Cette inaction à la suite d’une affaire si vivement et si heureusement engagée était si peu dans le caractère habituel de Frédéric que tous les témoins la remarquèrent et que tous les historiens la constatent. Valori, très indulgent pour lui en général, déclare dans ses Mémoires qu’il se contenta ce jour-là du vain honneur du champ de bataille. « Les Prussiens, dit M. d’Arneth, ne poursuivirent le prince Charles que dans la mesure strictement nécessaire pour montrer qu’ils étaient les maîtres du terrain. » Les affirmations de M. Droysen lui-même, tout aussi précises, sont accompagnées d’un commentaire qui dans sa bouche est significatif : « Il était, dit-il, au pouvoir du roi d’anéantir l’armée vaincue, qui semblait fondre dans sa retraite. Mais ce n’était pas son dessein[1]. » M. Léopold Ranke va plus loin encore ; il affirme que le maréchal Schmettau ayant vivement pressé Frédéric de tirer un parti complet de sa victoire : « Je ne veux pas, répondit celui-ci, abaisser à ce point la reine de Hongrie. » C’était donc en quelque sorte un duel que le vainqueur arrêtait volontairement après la première effusion de sang.
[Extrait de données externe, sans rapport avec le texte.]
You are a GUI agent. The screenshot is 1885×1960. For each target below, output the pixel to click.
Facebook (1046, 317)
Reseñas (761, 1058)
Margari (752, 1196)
Mais s’il n’entrait pas dans le plan de Frédéric de recueillir tout le fruit de cette heureuse journée, au moins ne se fit-il pas faute d’en faire beaucoup de bruit et, s’il ne frappait pas très fort, de parler très haut. Il écrivit de sa propre main dès le soir au roi de France, à l’empereur, au roi de Pologne, à Belle-Isle, à Broglie, à Valori et à Podewils, à chacun dans des termes différens, mais sur un ton plein d’exaltation et d’enthousiasme : « Sire, disait-il à Louis XV par un billet tracé sur le champ de bataille même, le prince Charles m’a attaqué et je l’ai battu. » Et à Charles VII : « Ma satisfaction est d’autant plus grande que j’espère que Votre Majesté impériale se verra par là maître de la Bohême. » Et enfin à Broglie, non sans une pointe d’ironie assez blessante : « Je suis persuadé que vous ne manquerez pas de profiter de la consternation que cette nouvelle causera dans l’armée du prince Lobkowitz. Il importe extrêmement à la cause commune que vous ne laissiez pas à l’ennemi le temps de se reconnaître, et comme de ma part je porte des coups si considérables sur l’ennemi, il ne serait pas permis, si votre armée voulait

  1. Valori, Mémoires, t. 1, p. 158 ; — d’Arneth, t. II, p. 55 ; — Droysen, t. I, p. 450. — Belle-Isle, dans une lettre à Charles VII, datée de quelques jours après son arrivée, témoigne sa surprise de ce que le roi de Prusse n’ait pas voulu tirer tout le fruit de sa victoire en faisant deux ou trois marches en avant, ce qui aurait forcé le prince Charles à sortir de la Bohème, 26 mai 1741. (Bibliothèque nationale. — Nouvelles acquisitions.) La Bibliothèque nationale possède une collection assez complète des lettres de Charles VII aux maréchaux de Broglie et de Belle-Isle, acquise par elle il y a peu d’années.